In other words, he saw what the critics did not, which is the instability that substantial deficits create by pumping excess savings into the economy which QE denies a safe harbour to by restricting the supply of government bonds at a rate the smaller saver desires.
Aviva noted yesterday that there might be £1.6 trillion held in cash savings in the U.K. right now, with maybe £225bn of that earning no interest at all. People want security. This plan is intended to provide it whilst delivering social advantage.
The person who might gave got the idea best was James Meadway, who was once in John McDonnell’s team. He appreciated that this might provide the means to direct loan funds to local authorities at lower cost than they are charged at present with a new economic role being created for them as a result. This is exactly what Colin Hines and I were suggesting in 2003. The aim was always to empower local decision making and accountability.

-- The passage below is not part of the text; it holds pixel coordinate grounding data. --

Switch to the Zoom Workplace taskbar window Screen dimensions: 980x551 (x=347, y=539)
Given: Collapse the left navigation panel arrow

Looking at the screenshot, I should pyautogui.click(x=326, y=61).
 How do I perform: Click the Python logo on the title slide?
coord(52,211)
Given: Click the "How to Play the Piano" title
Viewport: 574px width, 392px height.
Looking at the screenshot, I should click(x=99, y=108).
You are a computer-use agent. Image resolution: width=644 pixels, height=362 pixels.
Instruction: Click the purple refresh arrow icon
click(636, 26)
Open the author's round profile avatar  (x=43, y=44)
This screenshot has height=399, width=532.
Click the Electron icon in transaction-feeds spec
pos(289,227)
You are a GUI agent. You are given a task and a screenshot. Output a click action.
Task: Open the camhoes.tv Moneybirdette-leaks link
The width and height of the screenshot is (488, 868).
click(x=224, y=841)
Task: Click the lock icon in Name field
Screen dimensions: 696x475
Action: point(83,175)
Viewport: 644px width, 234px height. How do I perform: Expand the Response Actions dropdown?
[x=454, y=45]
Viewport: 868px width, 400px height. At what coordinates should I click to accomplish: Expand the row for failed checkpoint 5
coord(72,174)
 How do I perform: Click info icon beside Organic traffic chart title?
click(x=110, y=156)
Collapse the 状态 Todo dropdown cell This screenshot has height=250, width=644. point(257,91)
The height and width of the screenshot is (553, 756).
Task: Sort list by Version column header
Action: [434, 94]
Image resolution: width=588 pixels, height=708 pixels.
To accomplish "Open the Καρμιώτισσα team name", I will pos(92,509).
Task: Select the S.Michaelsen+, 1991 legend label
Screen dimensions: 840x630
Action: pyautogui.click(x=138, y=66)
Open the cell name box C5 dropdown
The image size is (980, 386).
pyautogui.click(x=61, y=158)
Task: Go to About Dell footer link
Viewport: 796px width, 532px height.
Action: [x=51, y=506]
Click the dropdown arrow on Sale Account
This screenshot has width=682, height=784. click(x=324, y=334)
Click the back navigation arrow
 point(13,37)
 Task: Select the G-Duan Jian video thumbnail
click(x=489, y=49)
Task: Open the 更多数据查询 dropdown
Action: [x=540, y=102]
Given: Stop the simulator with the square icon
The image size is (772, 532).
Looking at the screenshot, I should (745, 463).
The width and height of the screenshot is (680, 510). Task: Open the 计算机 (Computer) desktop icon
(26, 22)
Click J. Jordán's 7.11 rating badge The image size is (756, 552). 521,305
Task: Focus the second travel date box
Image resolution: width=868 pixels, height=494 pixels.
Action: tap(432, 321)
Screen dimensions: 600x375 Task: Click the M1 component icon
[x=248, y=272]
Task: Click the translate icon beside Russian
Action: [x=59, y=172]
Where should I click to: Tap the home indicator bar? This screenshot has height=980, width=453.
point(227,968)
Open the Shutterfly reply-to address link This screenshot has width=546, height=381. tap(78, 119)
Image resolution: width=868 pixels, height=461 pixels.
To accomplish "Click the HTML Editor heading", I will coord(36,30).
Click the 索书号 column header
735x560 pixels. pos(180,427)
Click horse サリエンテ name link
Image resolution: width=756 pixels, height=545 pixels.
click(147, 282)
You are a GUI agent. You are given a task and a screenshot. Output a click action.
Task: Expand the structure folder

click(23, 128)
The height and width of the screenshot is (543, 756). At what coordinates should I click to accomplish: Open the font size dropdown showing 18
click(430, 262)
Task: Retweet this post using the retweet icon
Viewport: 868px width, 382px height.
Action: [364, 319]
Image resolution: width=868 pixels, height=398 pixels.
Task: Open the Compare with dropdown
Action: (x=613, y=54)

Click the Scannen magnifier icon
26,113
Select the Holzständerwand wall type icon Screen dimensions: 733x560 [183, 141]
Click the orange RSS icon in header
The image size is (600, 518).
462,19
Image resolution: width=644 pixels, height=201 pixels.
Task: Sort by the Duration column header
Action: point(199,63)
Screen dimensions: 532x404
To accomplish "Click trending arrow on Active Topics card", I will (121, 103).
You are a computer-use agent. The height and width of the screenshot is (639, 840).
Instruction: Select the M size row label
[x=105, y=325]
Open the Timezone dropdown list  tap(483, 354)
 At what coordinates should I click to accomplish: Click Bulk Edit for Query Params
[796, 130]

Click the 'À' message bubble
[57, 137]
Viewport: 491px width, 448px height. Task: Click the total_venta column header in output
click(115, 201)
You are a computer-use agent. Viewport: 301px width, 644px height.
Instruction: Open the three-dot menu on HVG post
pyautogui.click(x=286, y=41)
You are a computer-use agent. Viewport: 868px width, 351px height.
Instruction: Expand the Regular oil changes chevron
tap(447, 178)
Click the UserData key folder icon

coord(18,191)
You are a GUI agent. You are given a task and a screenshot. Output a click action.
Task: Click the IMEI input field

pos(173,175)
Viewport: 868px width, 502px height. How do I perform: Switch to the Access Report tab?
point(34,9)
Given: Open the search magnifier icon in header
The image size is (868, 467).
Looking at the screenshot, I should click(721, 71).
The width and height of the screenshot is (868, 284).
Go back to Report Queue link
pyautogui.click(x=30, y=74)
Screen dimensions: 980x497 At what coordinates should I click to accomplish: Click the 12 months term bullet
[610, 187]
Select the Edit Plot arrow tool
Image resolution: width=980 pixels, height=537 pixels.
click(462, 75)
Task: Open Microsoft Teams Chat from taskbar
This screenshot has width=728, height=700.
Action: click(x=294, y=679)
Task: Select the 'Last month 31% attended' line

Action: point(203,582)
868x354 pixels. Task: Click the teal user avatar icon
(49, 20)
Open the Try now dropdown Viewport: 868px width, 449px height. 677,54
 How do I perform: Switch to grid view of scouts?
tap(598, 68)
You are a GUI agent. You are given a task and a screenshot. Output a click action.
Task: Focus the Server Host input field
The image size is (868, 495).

The Recovery Bond is not a well formed idea from Labour as yet. The suggestion that it will pay market rates of interest is wrong: it needs to pay a premium. And it needs to be linked to ISAs, at least. It also needs more options. NHS bonds would work. So too would Welsh and Scottish bonds appeal, I am sure. But the proposal is much more significant than the critics have understood it to be.
It lets Labour answer the question ‘how will you pay for it?’ It now can say.
It lets Labour say it is tackling the risk of instability in the savings market, which I think is high.
And it really does provide a pool of capital. Of course MMT says that the government could also do this. And I agree, but that does not address the political difficulty of it doing so. And it does not address the difficulty of the savings glut that MMT could create, and which as far as I know is an issue it has not addressed, but where the market has no solution and so one is required. This plan recognises those realities and deficiencies and addresses them.
Let me be clear that I see this as a work in progress. But it is also a decided step in the right direction.